» Direction
Please give the lines from the one containing "Viewport: 1065px width, 714px" through the end of the material as a numbered list, skipping blank lines and leaving out the pictures.

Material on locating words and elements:

^^^^^^^^

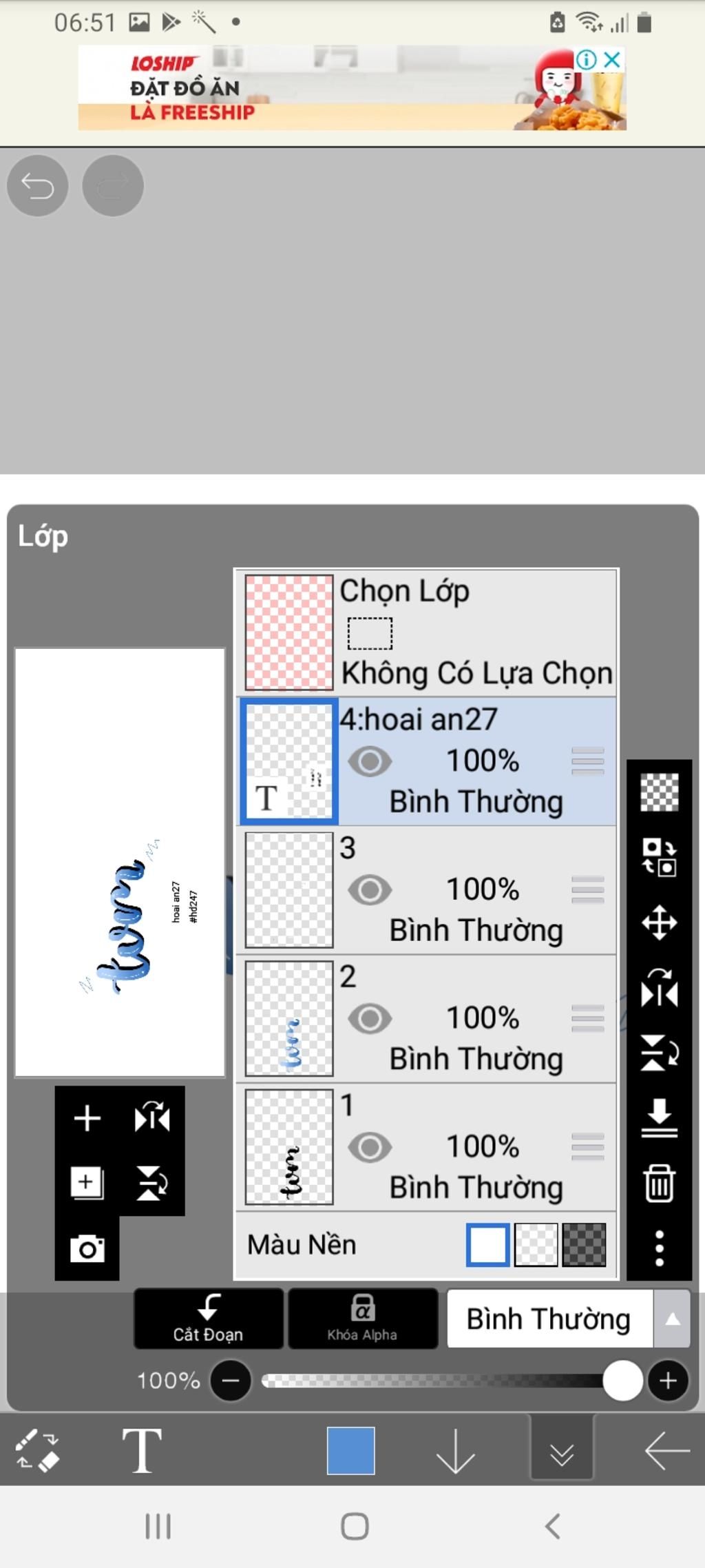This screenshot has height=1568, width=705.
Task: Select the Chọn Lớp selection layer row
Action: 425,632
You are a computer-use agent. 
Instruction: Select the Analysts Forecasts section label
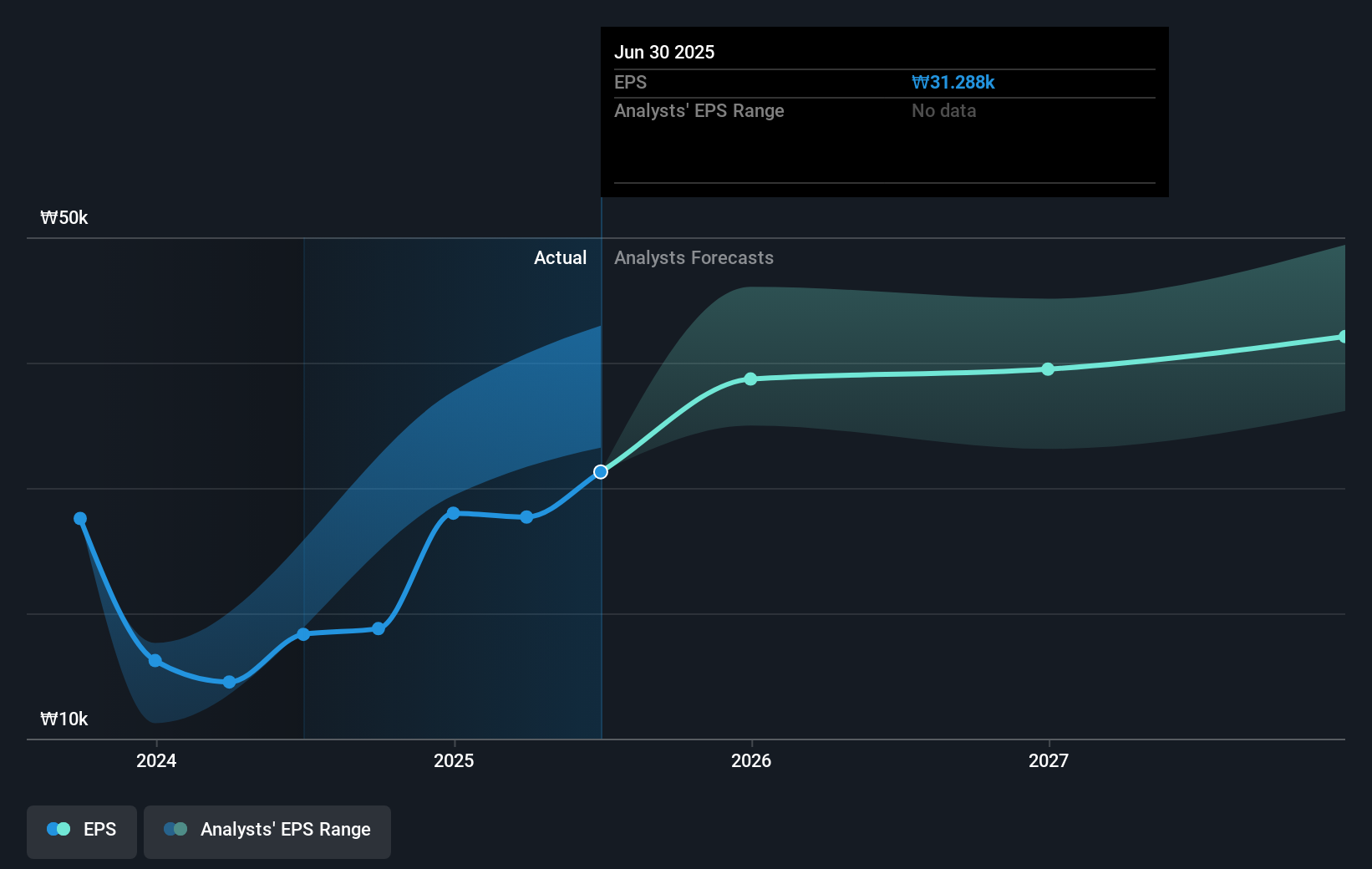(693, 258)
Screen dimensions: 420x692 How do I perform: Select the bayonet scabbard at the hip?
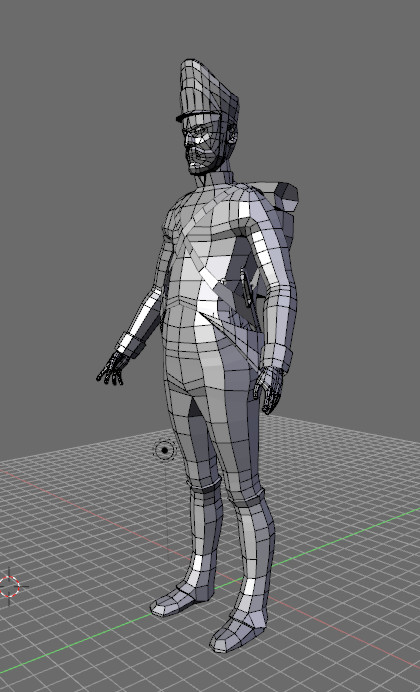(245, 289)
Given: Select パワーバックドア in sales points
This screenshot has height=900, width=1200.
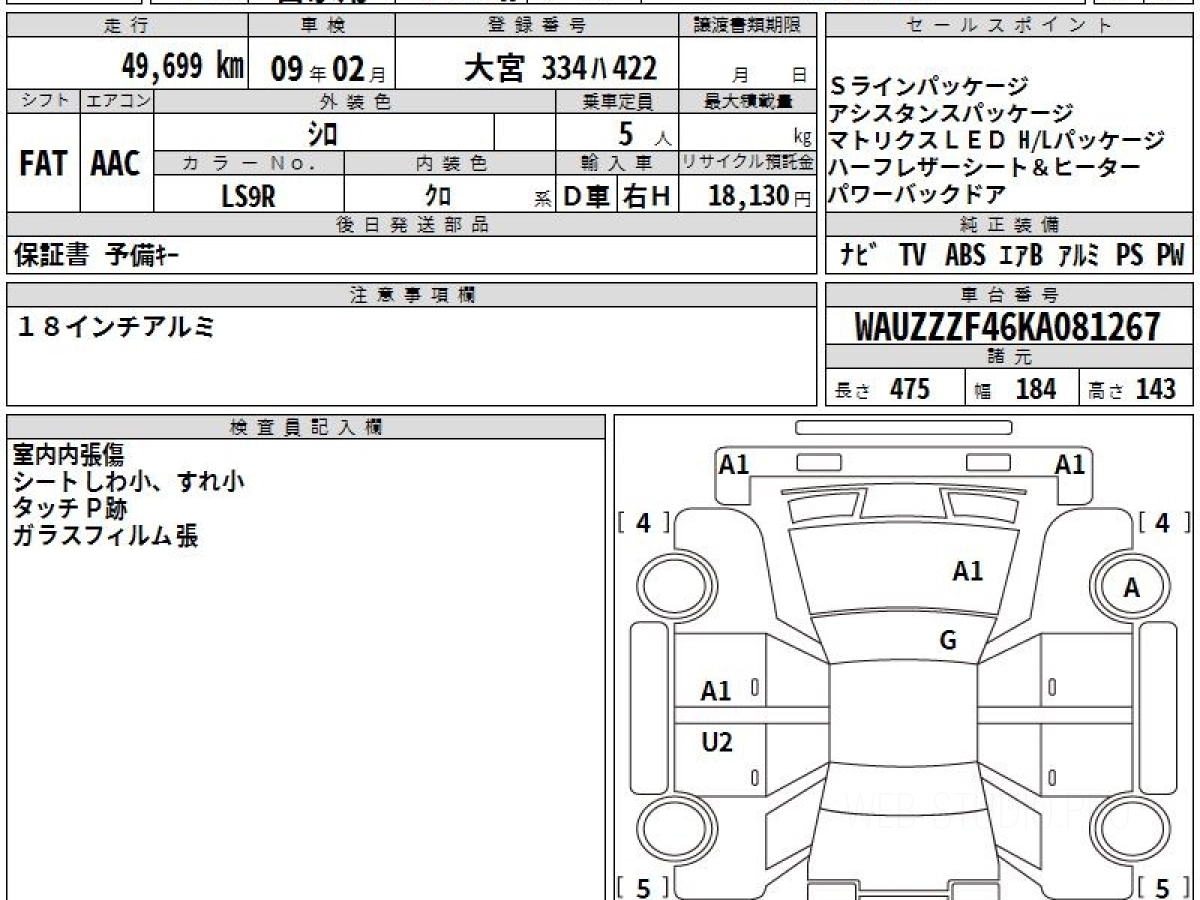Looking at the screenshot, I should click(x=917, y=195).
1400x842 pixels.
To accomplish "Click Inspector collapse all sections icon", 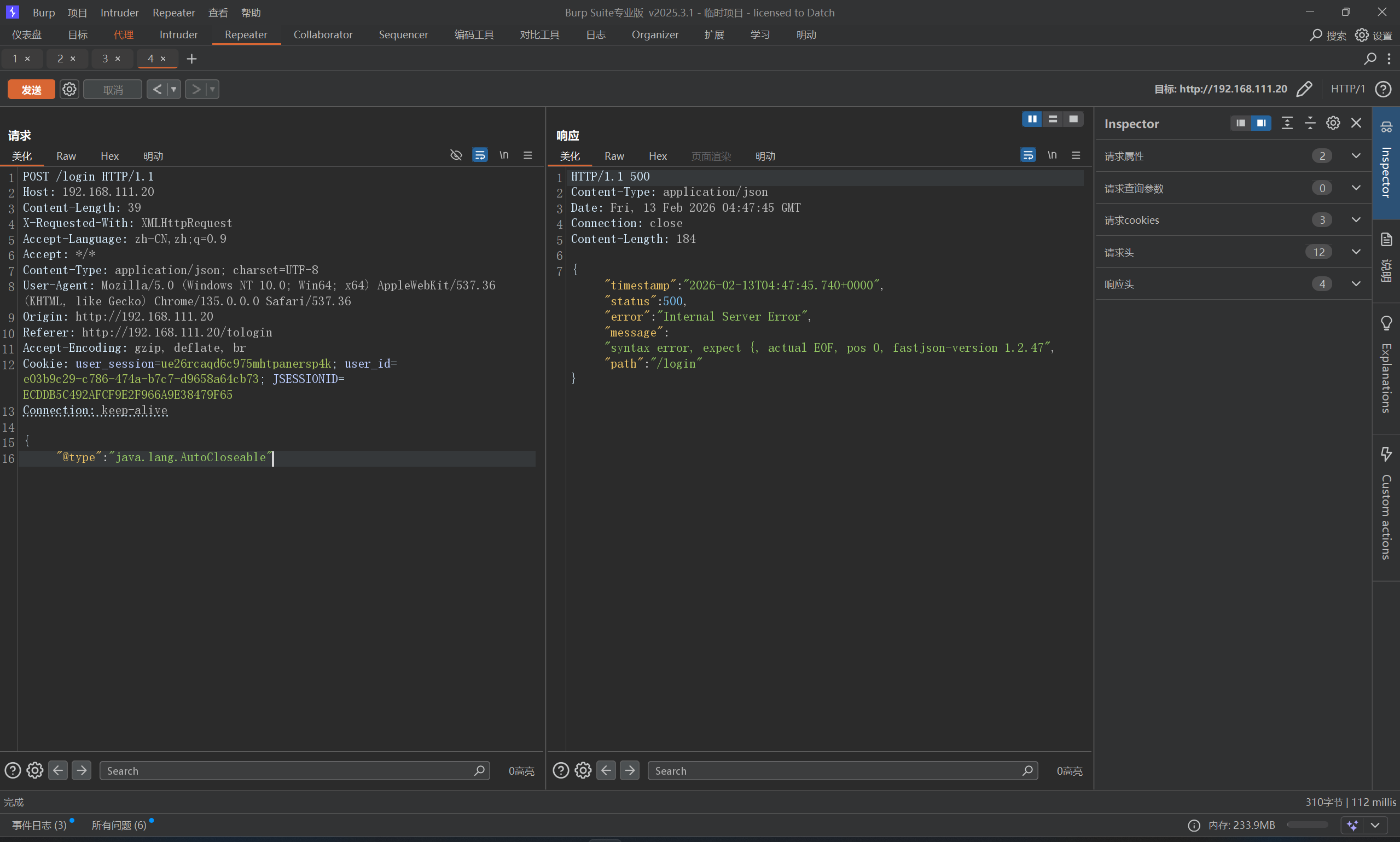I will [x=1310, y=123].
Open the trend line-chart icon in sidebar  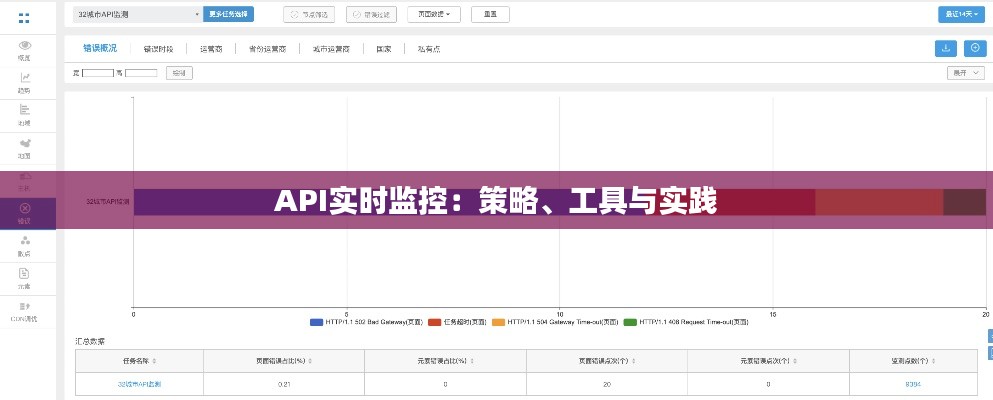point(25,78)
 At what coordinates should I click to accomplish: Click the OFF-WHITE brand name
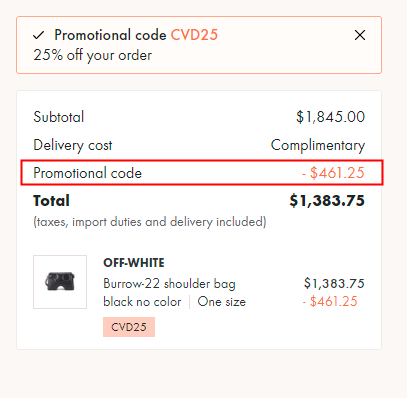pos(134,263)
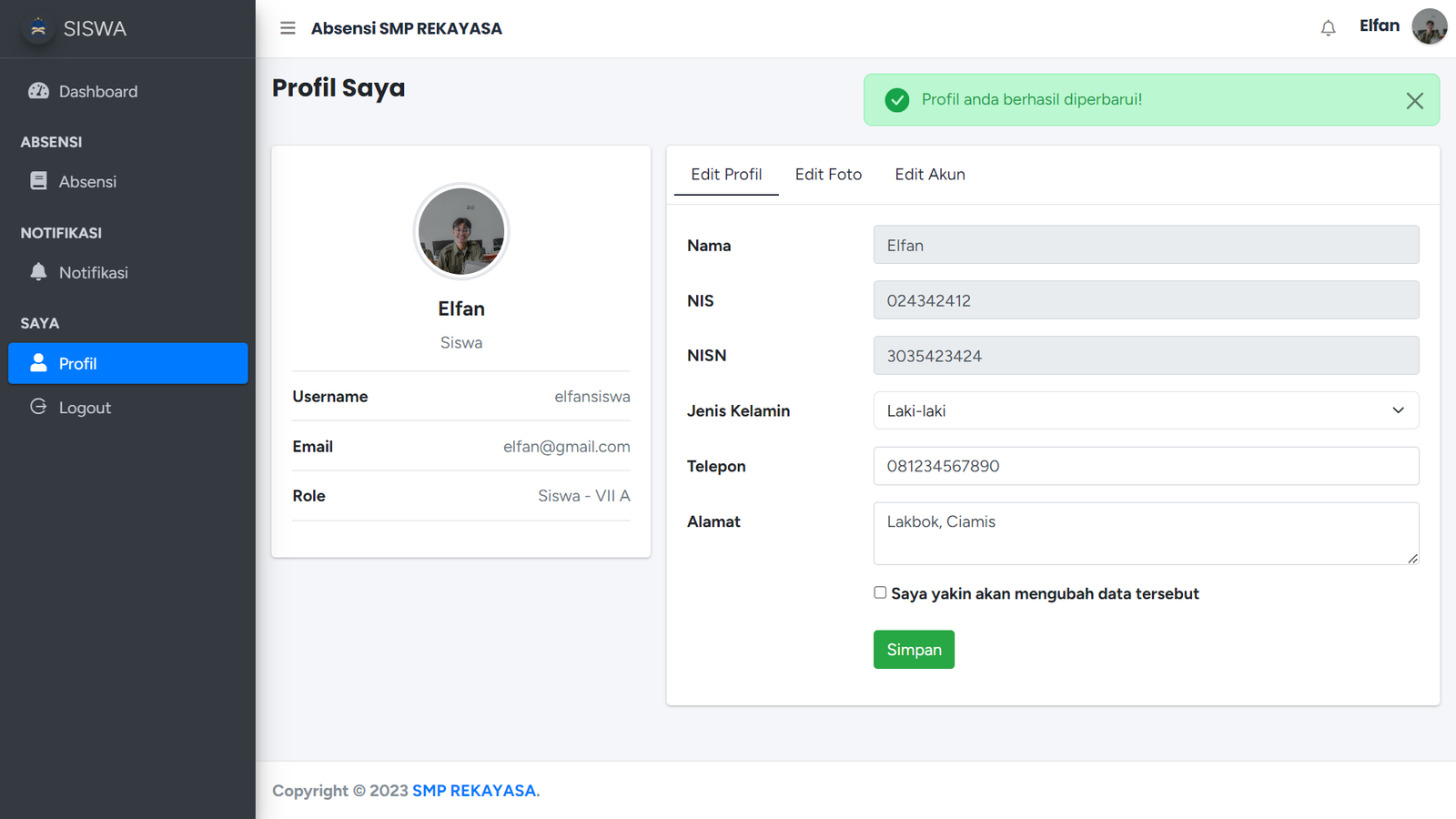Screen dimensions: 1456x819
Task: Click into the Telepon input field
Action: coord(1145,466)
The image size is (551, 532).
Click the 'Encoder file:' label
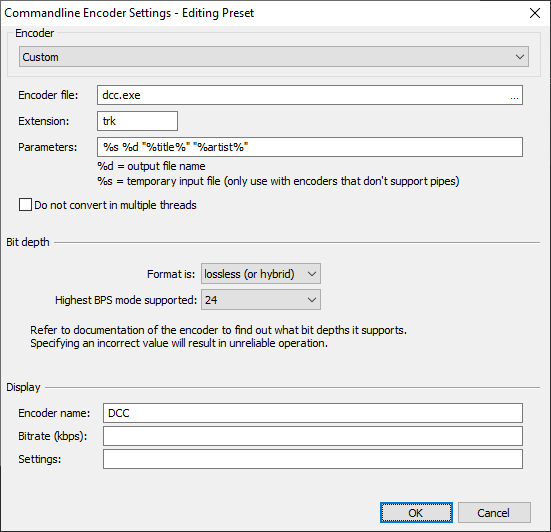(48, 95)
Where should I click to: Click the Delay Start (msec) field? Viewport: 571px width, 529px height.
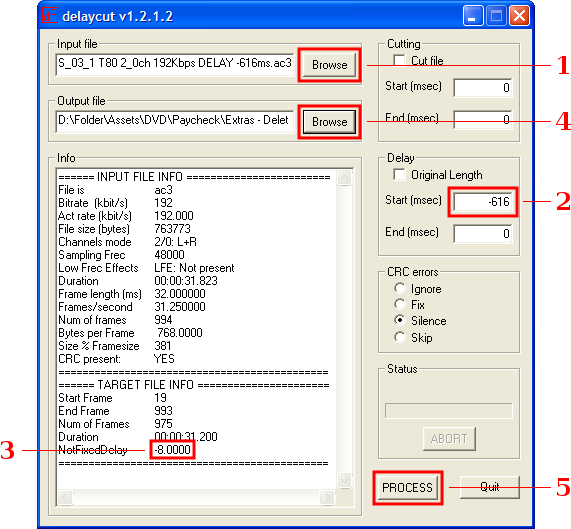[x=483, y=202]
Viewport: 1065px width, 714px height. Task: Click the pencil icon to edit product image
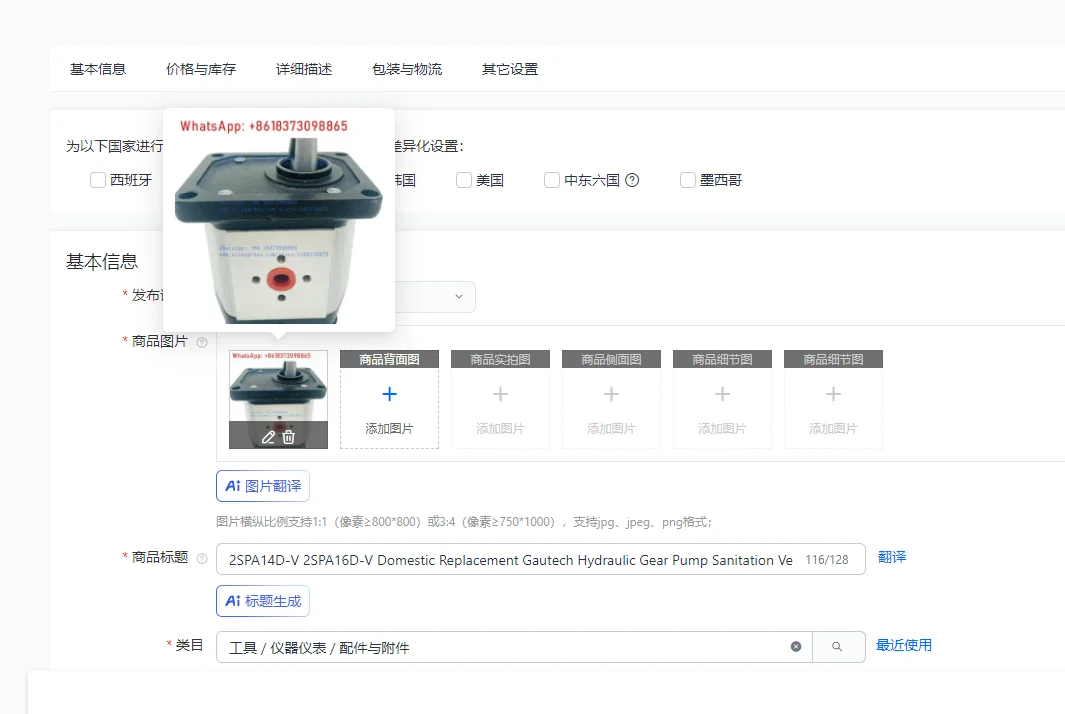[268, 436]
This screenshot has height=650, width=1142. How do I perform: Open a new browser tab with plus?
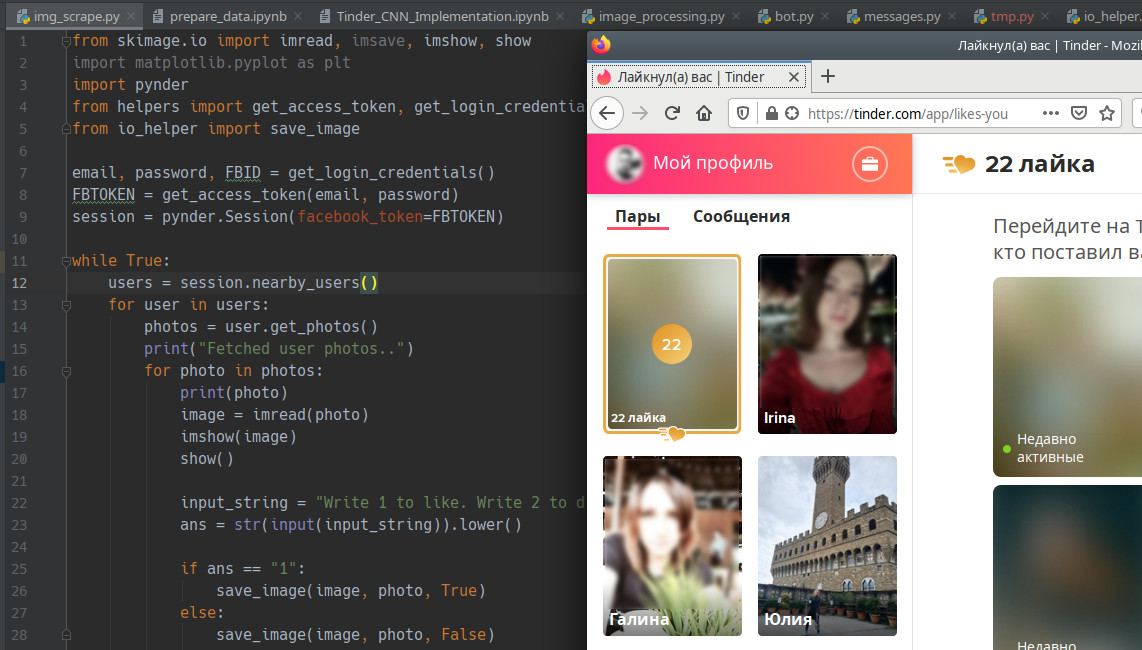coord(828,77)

^^^^^^^^

» Answer
1. Viewport: 1065px width, 714px height. Task: Click the pencil icon to edit product image
2. [268, 436]
3. This screenshot has height=650, width=1142. How do I perform: Open a new browser tab with plus?
4. coord(828,77)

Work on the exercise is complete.